Sadly, the trident of illnesses I was struck with has left me less than eager to write my own stuff. Oh, Infernal. Thou hath dwindled from a fearsome conflagration to a few twinkling embers. All I’ve managed since my last post is two and a half pages, and that didn’t happen until last night.
I will say this though, being the sickest I’ve been in ten years allowed me to rediscover a guilty pleasure: completely losing myself in a book for hours on end. I finally found my copy of A Game of Thrones. I’ve been anxious to watch the show for a few years now (you could hardly walk a few feet on the Exhibit Hall floor of SDCC [San Diego Comic Con for you lay people] in 2014 and 2015 without seeing a GoT booth. The poster for the newest season alone took up half the Sails Pavilion.) but I was absolutely determined to read the series first. As many of my friends are fans of it, I risk spoilers every day, but finally, I dove in.
I tore through the first book in two days. Granted, all I was doing between drug-induced naps was taking more drugs, but I could not put the monster down. Now I’m 3/4 of the way through A Clash of Kings. Being laid up for this long reminds me just how much I enjoyed vacations from school. All the reading (…and writing…) I used to do…who needs a paying job? Anyhow. I’ve turned the reading of Martin’s Game of Thrones into a study of point of view technique. As a writer, I honestly can’t remember if I’ve ever attempted more than two points of view within the same narrative thread.
And this guy writes – wait, I actually have to open my Kindle app and count – one sec –
Ten! Ten?! TEN!!!
Ten different points of view. (As of Clash of Kings. I expect more of course.)
Is he mad?!
And just what can we learn from this, my fellow writers?

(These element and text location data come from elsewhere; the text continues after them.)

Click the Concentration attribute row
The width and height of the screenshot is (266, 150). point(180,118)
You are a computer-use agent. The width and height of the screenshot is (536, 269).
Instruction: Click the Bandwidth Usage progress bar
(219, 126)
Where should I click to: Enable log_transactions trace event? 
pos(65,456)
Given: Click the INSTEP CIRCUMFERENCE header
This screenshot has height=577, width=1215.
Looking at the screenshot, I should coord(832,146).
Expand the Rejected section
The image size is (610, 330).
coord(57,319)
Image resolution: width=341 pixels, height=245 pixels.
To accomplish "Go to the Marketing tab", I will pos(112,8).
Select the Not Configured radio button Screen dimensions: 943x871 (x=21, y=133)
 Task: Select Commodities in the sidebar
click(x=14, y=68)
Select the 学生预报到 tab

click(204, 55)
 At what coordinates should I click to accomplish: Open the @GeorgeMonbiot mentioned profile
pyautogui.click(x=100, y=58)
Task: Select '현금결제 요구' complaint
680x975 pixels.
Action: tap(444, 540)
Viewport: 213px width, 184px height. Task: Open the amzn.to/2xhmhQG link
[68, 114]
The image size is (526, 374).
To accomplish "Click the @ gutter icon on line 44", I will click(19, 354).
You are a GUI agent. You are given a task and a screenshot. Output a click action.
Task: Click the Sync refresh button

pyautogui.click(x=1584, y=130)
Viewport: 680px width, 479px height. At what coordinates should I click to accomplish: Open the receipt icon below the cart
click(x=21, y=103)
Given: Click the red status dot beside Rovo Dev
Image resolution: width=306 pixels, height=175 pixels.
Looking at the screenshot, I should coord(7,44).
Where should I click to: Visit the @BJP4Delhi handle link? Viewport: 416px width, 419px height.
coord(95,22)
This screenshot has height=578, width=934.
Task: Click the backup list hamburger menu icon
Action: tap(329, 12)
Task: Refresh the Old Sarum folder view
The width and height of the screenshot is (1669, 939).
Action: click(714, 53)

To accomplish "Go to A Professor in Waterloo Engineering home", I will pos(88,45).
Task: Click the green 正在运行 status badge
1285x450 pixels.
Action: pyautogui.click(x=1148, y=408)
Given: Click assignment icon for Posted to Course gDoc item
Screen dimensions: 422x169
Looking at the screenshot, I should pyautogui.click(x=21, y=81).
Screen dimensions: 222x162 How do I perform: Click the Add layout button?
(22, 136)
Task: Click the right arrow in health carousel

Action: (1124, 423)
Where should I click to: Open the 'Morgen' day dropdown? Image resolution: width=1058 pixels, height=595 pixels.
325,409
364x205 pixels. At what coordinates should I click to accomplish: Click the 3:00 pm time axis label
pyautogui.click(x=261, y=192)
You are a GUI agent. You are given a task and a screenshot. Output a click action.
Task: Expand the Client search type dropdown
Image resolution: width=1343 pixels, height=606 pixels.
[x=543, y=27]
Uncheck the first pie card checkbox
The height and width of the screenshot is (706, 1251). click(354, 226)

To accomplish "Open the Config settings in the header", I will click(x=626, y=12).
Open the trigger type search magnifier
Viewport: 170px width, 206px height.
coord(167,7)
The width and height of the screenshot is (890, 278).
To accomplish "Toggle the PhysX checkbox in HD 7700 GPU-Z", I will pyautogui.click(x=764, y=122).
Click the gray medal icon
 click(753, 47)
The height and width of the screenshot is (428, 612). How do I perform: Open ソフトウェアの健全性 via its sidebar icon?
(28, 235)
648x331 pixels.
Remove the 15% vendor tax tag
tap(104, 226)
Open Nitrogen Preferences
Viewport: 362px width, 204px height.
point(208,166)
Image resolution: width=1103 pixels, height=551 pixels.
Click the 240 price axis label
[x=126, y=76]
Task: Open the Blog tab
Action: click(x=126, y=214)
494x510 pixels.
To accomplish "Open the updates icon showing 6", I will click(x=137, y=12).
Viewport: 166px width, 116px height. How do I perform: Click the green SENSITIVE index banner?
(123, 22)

Regardless of your feelings towards the genre, you have to admit…somehow or another, Martin pulls it off. (And of course I know he’s not the first, or even the best, to pull off such a populated storyline, he just happens to be the most recent author I’ve read.) This says nothing of the finesse required to get the pacing just right, what with juggling so many characters.
With that in mind, I turned to my own work with a freshly critical eye. Perhaps it has gone stale because the two characters I’m playing with – Eric and Alexis – can only take it so far. Another point of view is needed. And another point of view equates to another set of desires, another set of goals, another closet full of secrets, another heart full of dreams…and fears. And when those goals and fears and secrets and desires clash with those of another…
BOOM.
The plot thickens. Time to return it to low heat, and let it simmer.